OT: Canadians are a bunch of Pansies.
You want to see a real Canadian pansie? Jim Stanford, economist for the Canadian AutoWorker's Union...
RRSPs are costly subsidy for well-off, union economist charges
TORONTO (CP) - During RRSP season, economist Jim Stanford is the skunk at the garden party, the ant at the picnic. While Canada's registered retirement savings plan system - an income tax shelter for people who put money away - is widely hailed as a great way to save and is eagerly promoted by the financial services industry, Stanford begs to differ.
"These funds benefit from a very substantial tax subsidy, and the cost of that is borne by all Canadian taxpayers," says Stanford, economist for the Canadian Auto Workers union.
"Ironically, the richer you are, the bigger the tax subsidy. High-income investors (allowed to defer tax on as much as $13,500 a year) actually get a higher subsidy than your average schmuck."
Stanford says the RRSP system costs governments $18 billion a year in forgone taxes, "and that makes it one of Canada's most expensive social programs."
Here's how he calculates the cost. Tax deductions in 1999 totalled $9 billion and the value of sheltered income totalled $6 billion. Redemptions amounted to $3 billion, leaving a $12-billion cost to the federal government. The provinces' tax loss amounts to $6 billion more.
Canadians with incomes over $50,000 a year (11 per cent of taxpayers) rake in about 65 per cent of the RRSP "subsidy," Stanford argues.
"For most Canadians, their RRSPs and personal savings are not going to cut it. It's the public pension and any occupational pension they happen to have that are going to be crucial," Stanford says.
"The only people RRSPs are going to make a big difference for are the very, very high-income earners who really save a lot."

> _Records supplied_
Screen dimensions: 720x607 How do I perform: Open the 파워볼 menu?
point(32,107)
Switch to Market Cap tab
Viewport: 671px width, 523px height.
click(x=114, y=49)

> _Exercise instructions_
- a) In the RRSP article, list each dollar amount in the paragraph that begins "Here's how he calculates the cost," along with what that amount measures.
- b) Echo the RRSP article from "You want to" to "Auto Workers union.".

> _Results of the exercise_
- a)
- $9 billion: tax deductions in 1999
- $6 billion: the value of sheltered income
- $3 billion: redemptions
- $12 billion: the cost to the federal government
- $6 billion: the provinces' tax loss

- b)
You want to see a real Canadian pansie? Jim Stanford, economist for the Canadian AutoWorker's Union...
RRSPs are costly subsidy for well-off, union economist charges
TORONTO (CP) - During RRSP season, economist Jim Stanford is the skunk at the garden party, the ant at the picnic. While Canada's registered retirement savings plan system - an income tax shelter for people who put money away - is widely hailed as a great way to save and is eagerly promoted by the financial services industry, Stanford begs to differ.
"These funds benefit from a very substantial tax subsidy, and the cost of that is borne by all Canadian taxpayers," says Stanford, economist for the Canadian Auto Workers union.